::: EXCERPT PROVIDED
It’s usually my least favourite time of the year for bird watching, but looking back over my photos I’ve actually seen some lovely birds over the past few weeks.
Probably my highlight occurred in Banks Road, Ocean Grove, only 500 metres from my house. I was driving to work and looked up at a telephone pole and spotted a raptor that I thought was a brown falcon from the back.
I did a safe u-turn, got my camera ready and drove up to the pole and realised that the bird was a peregrine falcon. Fortunately the peregrine did not take flight, but the photos were not that great due to the dull, rainy conditions.
I think that this was a male as it was a small bird. I can go a year without seeing a peregrine falcon, so to see two in two weeks was fantastic.
I’ve been staying close to home due to COVID-19, but was a bit stir crazy on one of my days off work, so I drove to Point Addis and Anglesea Heath, ensuring that I maintained social distancing from other people.
Point Addis was just beautiful as always, and I saw a shy albatross flying about one kilometre off the coast. It was very quiet at Anglesea Heath, but I did spot one white-eared honeyeater, a wedge-tailed eagle, and a flock of six buff-rumped thornbills.
Buff-rumped thornbills are olive on the side, yellow on the under side, with a buff (yellow-pale brown) coloured forehead. They have a pale-yellow rump patch and the tail has a black band with a pale tip. The eye has a pale iris.
I’ve walked around Blue Waters Lake a few times to check out the two great cormorant nests. I haven’t seen the parent birds sitting on the nests, or any fledglings in the nests, so I suspect that they have been abandoned. Maybe the birds will sit on the nests again when the weather warms up (I hope).
On the subject of fledglings, there are still six cygnets at Breamlea, and they seem to be thriving despite the cool nights.
On the subject of Blue Waters Lake, Kevin took a fantastic image of a nankeen night heron at the lake. When I see the night herons there they are usually hiding in the highest tree branch behind thick vegetation, but Kevin was lucky to capture a bird out in the open. He also took a great image of a crested-shrike tit at Rice Reserve, near Connewarre.
I also received an email from Patrick from Portarlington. He sent a photo of a large grey bird wading in the shallows of Port Phillip Bay, which I was able to inform him was a white-faced heron.
On a sad note, Robin Spry and Jennie Turner sent me some information about a deceased hooded plover that Robin found on the beach at Bancoora. Hooded plovers are critically endangered but also fantastic, plucky and brave birds, so it was sad to hear about the demise of ‘CP’.
The cause of CP’s injury was fine cotton wrapped around both legs from perhaps a beach towel or clothing. CP was an old bird. Through Deakin University research, Birdlife Australia’s Beach-nesting Birds Project and local knowledge, CP was one of a pair of hoodies that have been known to have bred at the Bancoora site since 2002.
::::::
▸ **EXERCISE TASKS**
1 > Answer these questions from the bird-watching column:
(a) How far from the writer's house was the peregrine falcon on Banks Road?
(b) How many buff-rumped thornbills were in the flock at Anglesea Heath?
(c) What was wrapped around both legs of the hooded plover CP?
2 > Copy out the passage of the bird-watching column from "On the subject of Blue" to "demise of ‘CP’.".
The lines after the bird-watching column are separate material.
::: EXTRACTED DATA
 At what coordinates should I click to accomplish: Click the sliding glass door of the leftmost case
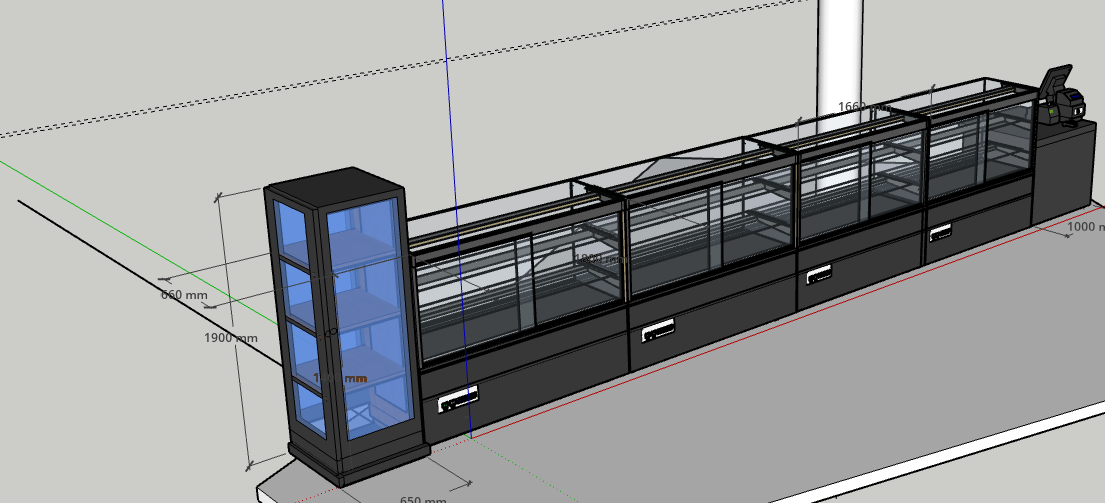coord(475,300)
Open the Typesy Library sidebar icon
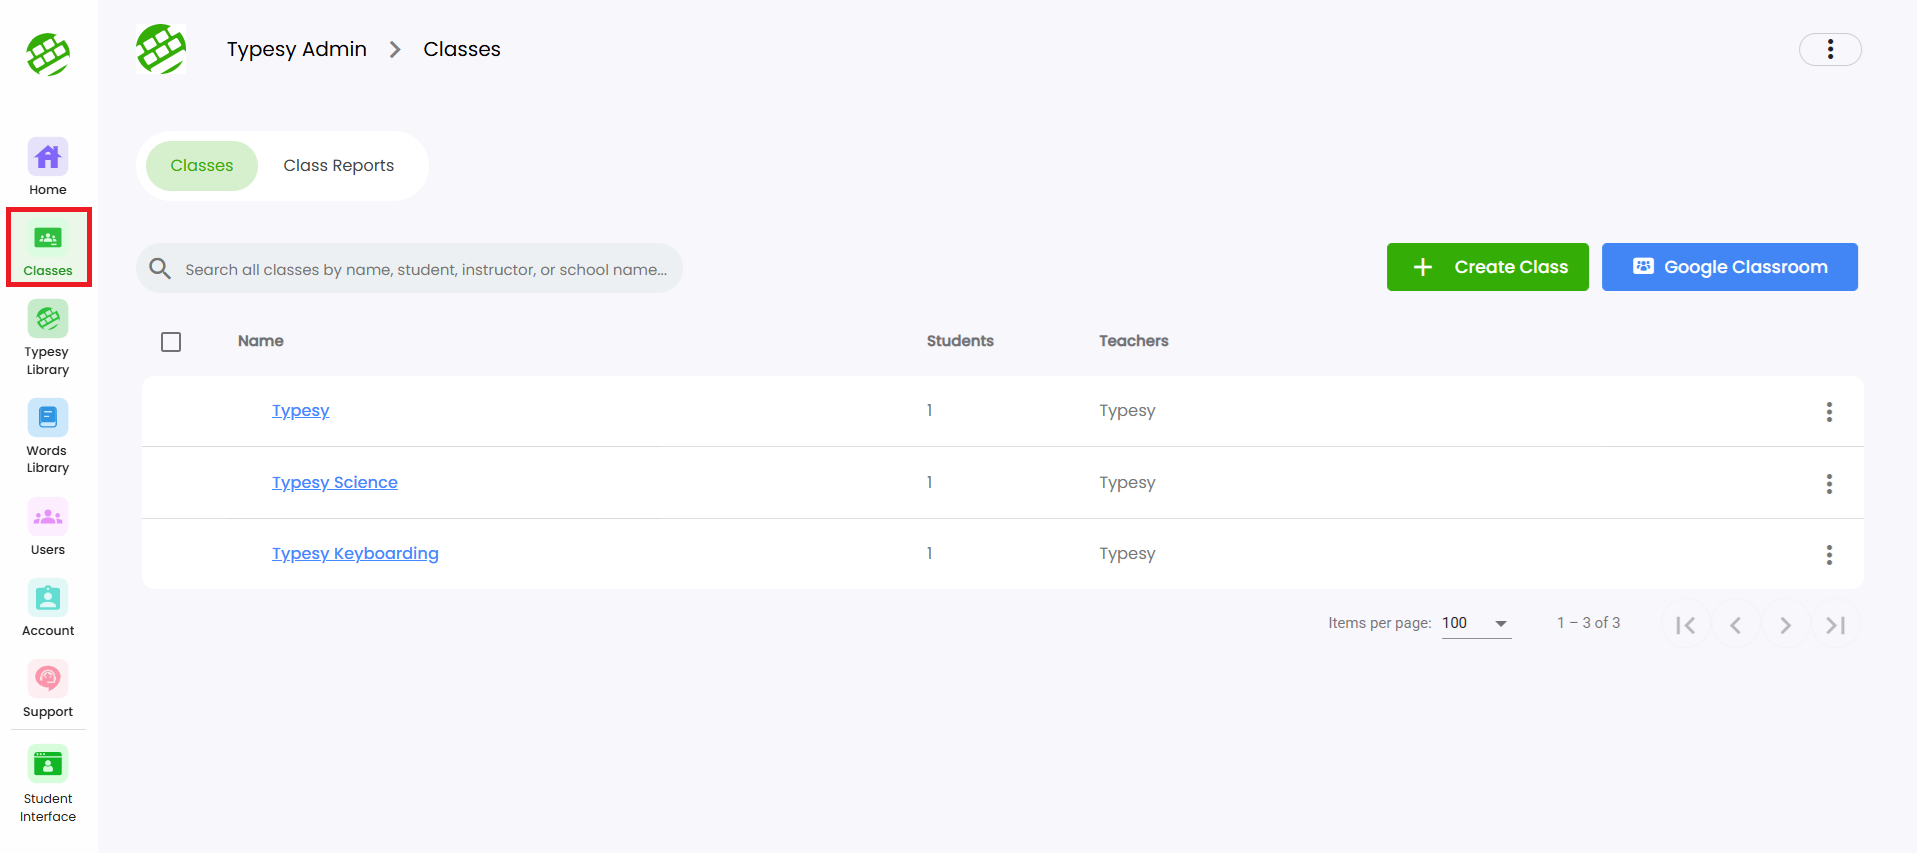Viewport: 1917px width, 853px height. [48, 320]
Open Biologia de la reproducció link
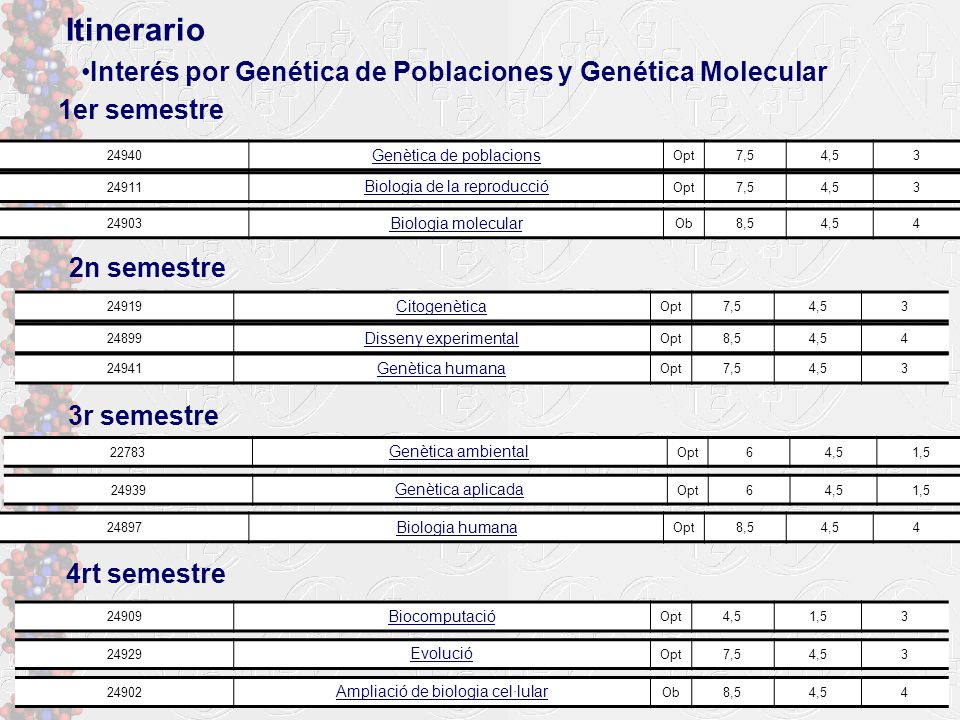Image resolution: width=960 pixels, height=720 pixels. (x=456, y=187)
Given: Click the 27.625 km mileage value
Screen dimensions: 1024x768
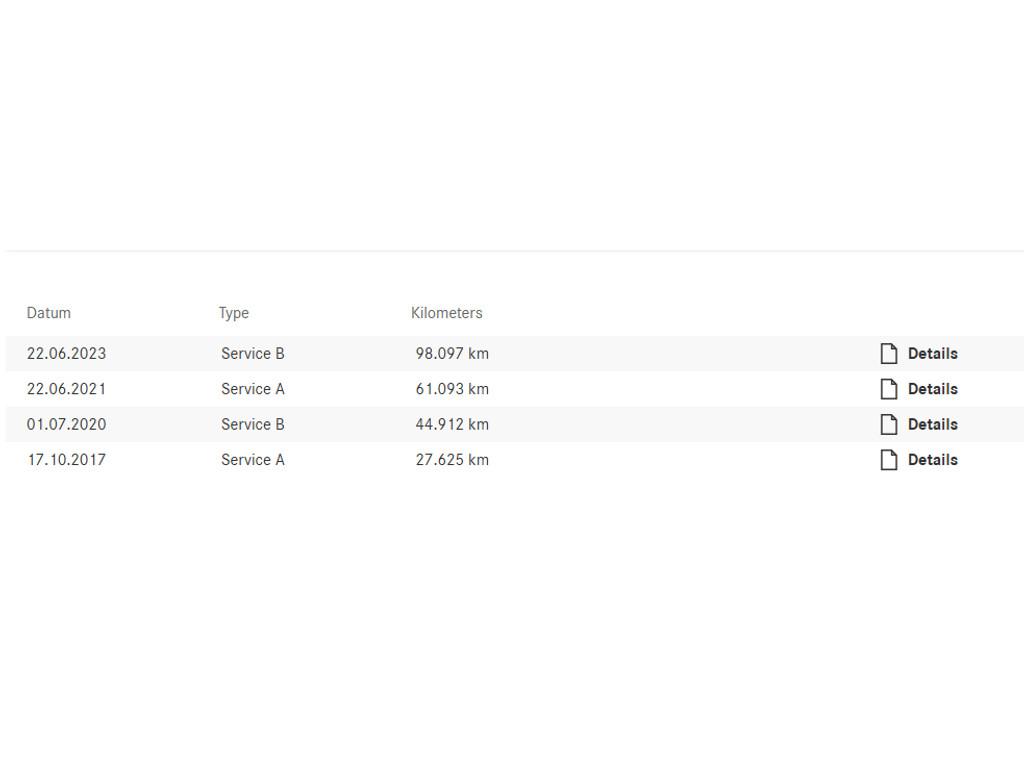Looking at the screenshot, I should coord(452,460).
::::::
▸ **ANSWERS TO THE PROBLEMS**
1 >
(a) 500 metres
(b) Six
(c) Fine cotton

2 >
On the subject of Blue Waters Lake, Kevin took a fantastic image of a nankeen night heron at the lake. When I see the night herons there they are usually hiding in the highest tree branch behind thick vegetation, but Kevin was lucky to capture a bird out in the open. He also took a great image of a crested-shrike tit at Rice Reserve, near Connewarre.
I also received an email from Patrick from Portarlington. He sent a photo of a large grey bird wading in the shallows of Port Phillip Bay, which I was able to inform him was a white-faced heron.
On a sad note, Robin Spry and Jennie Turner sent me some information about a deceased hooded plover that Robin found on the beach at Bancoora. Hooded plovers are critically endangered but also fantastic, plucky and brave birds, so it was sad to hear about the demise of ‘CP’.